The Social Contract anticipates what we can discover or express by not-speaking about something. It creates the possibility for viewers to find relief from the responsibility of having to discuss what they experience, to not-say if they don’t yet know or maybe will never fully understand about the art work. The absence created by the agreement enables us to consider how we can be together without knowing and without saying. The Social Contract also implies that audience members make some awareness of their own production and to see if it is possible as a group to change the relation between the subject and speech.

The Social Contract is not produced until the viewer completes the artwork; it is the act of signing that creates the piece with each viewer, combining strands of performance, community art and the conceptual. The intention is to challenge the creation and consumption of contemporary art and raise audience awareness.

Spring Workshop and Witte de With invited five respondents -Betti-Sue Hertz (Director of visual arts at the Yerba Buena Center for the Arts, San Francisco), Mia Jankowicz (Writer and independent curator, Cairo and London), Ruba Katrib (Curator at SculptureCenter, New York), Alana Kushnir (Indipendent curator, London), and Venus Lau (Curator and art writer, Hong Kong)- to reflect upon The Social Contract. You can download and read their contributions below.

The title of the artwork solicits fundamental questions about human society itself, raising questions that have been debated by Western philosophers for millennia. However, the value of the project lies in its ability to generate critical thought on issues relevant to our society – integrity, transparency, responsibility, and the consequences of transgressing accepted conventions – notions particularly relevant to the socio-political scandals of late.

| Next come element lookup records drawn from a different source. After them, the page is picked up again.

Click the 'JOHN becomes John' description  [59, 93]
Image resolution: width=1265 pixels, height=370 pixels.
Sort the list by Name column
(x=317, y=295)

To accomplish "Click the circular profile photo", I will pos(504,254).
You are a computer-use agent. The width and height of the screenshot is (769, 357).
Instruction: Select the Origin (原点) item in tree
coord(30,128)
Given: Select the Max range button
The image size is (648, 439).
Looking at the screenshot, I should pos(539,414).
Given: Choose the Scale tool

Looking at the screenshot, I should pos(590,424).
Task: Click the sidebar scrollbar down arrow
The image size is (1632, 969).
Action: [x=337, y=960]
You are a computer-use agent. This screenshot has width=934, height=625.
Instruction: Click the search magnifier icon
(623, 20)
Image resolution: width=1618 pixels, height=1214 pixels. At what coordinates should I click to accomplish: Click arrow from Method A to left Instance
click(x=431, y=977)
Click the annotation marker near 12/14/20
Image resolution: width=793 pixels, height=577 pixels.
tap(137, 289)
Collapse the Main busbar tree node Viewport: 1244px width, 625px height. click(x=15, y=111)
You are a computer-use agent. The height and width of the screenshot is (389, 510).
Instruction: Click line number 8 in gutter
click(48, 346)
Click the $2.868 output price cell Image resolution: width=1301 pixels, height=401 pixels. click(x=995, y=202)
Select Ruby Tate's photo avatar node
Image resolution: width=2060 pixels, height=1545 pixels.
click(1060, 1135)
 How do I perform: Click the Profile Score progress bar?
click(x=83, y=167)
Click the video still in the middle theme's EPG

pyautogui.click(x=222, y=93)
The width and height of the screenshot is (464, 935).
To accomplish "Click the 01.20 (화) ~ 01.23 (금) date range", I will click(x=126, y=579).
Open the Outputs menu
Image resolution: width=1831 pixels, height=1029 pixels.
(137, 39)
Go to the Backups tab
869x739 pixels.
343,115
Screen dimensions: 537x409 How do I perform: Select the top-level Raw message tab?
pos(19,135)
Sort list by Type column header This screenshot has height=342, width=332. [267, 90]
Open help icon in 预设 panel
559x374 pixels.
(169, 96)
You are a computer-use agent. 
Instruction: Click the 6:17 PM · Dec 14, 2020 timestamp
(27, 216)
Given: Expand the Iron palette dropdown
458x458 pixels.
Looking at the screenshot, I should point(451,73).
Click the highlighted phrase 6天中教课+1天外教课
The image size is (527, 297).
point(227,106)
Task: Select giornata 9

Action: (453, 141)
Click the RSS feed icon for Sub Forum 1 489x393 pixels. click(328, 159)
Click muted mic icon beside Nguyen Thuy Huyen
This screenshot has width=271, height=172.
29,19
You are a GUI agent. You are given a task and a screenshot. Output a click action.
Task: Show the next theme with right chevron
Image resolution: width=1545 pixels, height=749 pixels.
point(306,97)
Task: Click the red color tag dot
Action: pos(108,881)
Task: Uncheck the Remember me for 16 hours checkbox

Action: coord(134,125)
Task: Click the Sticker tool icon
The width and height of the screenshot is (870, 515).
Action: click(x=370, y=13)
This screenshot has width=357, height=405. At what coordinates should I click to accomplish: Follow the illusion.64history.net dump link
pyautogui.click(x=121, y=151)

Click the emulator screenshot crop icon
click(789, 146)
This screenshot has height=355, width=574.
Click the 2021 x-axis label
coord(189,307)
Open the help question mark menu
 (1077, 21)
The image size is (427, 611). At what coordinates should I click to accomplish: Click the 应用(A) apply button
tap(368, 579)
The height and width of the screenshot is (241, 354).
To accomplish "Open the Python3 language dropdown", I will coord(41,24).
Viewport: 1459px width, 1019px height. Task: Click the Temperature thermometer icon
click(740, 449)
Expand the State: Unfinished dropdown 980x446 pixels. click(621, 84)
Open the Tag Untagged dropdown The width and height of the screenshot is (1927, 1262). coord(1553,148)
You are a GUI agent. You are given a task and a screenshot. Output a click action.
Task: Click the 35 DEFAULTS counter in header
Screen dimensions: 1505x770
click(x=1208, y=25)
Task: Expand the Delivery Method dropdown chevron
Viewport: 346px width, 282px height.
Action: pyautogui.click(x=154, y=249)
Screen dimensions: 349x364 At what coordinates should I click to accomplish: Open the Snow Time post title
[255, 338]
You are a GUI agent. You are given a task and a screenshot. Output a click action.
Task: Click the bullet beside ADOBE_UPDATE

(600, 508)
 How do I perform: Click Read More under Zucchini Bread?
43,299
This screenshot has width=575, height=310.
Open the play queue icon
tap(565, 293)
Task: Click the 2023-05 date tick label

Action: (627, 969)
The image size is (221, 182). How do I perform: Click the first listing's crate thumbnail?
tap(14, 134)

A Constructed World state: “It is up to each member of the audience to decide and measure his or her own honesty and authenticity with regard to this event and exhibition. The real work will continue on, even in indecision, and is performed by those who came to look.”

A Constructed World installed the work during their three-week residence at Spring Workshop in Hong Kong. The exhibition opens 1 November 2013 and runs until 15 December 2013.